Appraisal, estimate, judgment, computation, determination, estimation, rating, reckoning, valuation, value judgment
I keep struggling with the notion of assessment. At its heart, I think it is looking to answer the question “What are you good at?” and “How can you get better at this?”. It has always been thus. Decisions are made against criteria, the innate understanding of the person making the judgements.
While most scratch their heads and wonder and wait for the answer to come along, it is worth considering what we are doing and why. I am also considering why we might have something that looks like the system “formerly known as levels” back at some stage; perhaps we should call it “?” for clarity.
This diagram shows how earlier documentation viewed the ladder schemata for levels.
Assessment is a slightly messy beast, as it is a composite of many facets. It is essentially the basis upon which we make decisions; some of which are “judgement calls”, with our judgement being refined over time with experience. Most of us, living busy lives, are making decisions with rapidity. In a classroom, especially with younger learners, it is possible to be making several decisions every minute, each of which can have an impact on the smooth running of the class and learning outcomes.
I spent a large part of last year exercised about the implications of the Government “getting rid” of levels as a system, with schools required to create, buy, borrow, adapt a system that enabled them to describe progress in their schools in relation to the new curriculum. One option is just to determine whether “they’ve got it, or not”, a binary decision, but teachers know that children are not binary. Thirty learners will produce thirty outcomes, with subtle differences in their attainment, which need to be capable of articulation, commentary and advice for continued improvement.

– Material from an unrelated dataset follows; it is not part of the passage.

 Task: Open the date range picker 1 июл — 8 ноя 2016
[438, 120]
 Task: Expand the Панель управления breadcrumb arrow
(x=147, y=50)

In a recent post I looked at the notion of expectation, which, at its heart embeds assessment. If you are primed with expectation, then your decision making has a context. This is why planning too, has a significant role to play, as that is an articulation of your expectation. Everything, to my mind, eventually comes back to assessment in some form, as I believe that assessment for, and of, learning is how teachers think.
Assessment, at it’s simplest can be described in the following way, as it links with differentiation.
Analyse-plan-do-review-record- a cycle of decisions.
- What do they already know-prior learning? What do they need to know?
- What’s the best way forward with them?
- What am I expecting as an outcome?
- What do I do if they finish early?
- What do I do if some “get it” and some don’t?
- What’s a good/better outcome for this age of children?
The new curriculum puts emphasis on the core subjects of maths and English. I have long been an advocate of a broad, balanced and relevant curriculum for learners, with the opportunity of using the interplay between subjects to enhance each other. Maths and English have a central place in all subjects, through the use of interconnected concepts and vocabularies. In fact, English is everything and it is possible to perceive a double value curriculum in English, especially in a Primary classroom.
The “demotion” of many of the subjects other than the core will inevitably lead to an inequality of time allocated, resource availability and, potentially, challenge to those whose abilities exceed that of the class in general, as activities for the whole class take centre stage. This limitation will further inhibit the potential for learning based discussions, such as “How did you do that?” with others learning from the successful outcomes of others.
The incorporation of conceptual vocabularies into writing might also be inhibited, diminishing writing outcomes. Exploring and experimenting with ideas often occurs within non-core subjects. Subjects such as history and geography lend themselves to incorporation into writing, through settings, characterisation and ordering and describing events. Science, art, design technology, among others, lend themselves to instruction and report writing. Why create artificial scenarios in an English lesson to accomplish the same? In a Primary classroom, such a focus can actually enhance the writing for the specific purpose, by being based in the reality of activity.
During my teaching career, there have been at least two HMI reports that have demonstrated that history and geography, along with other non-core subjects, have not been taught well in Primary schools. As a result, there was a movement to improve this, so that learners became level 4/5 historians, geographers etc. I’m speculating that over the next few years, the concentration on the core, and the demotion of the non-core, will mean that the disparity between maths and English and the rest of the subjects will become significant, to the point where the data should not be used in any form to compare progression into KS3 and 4, apart from the maths and English.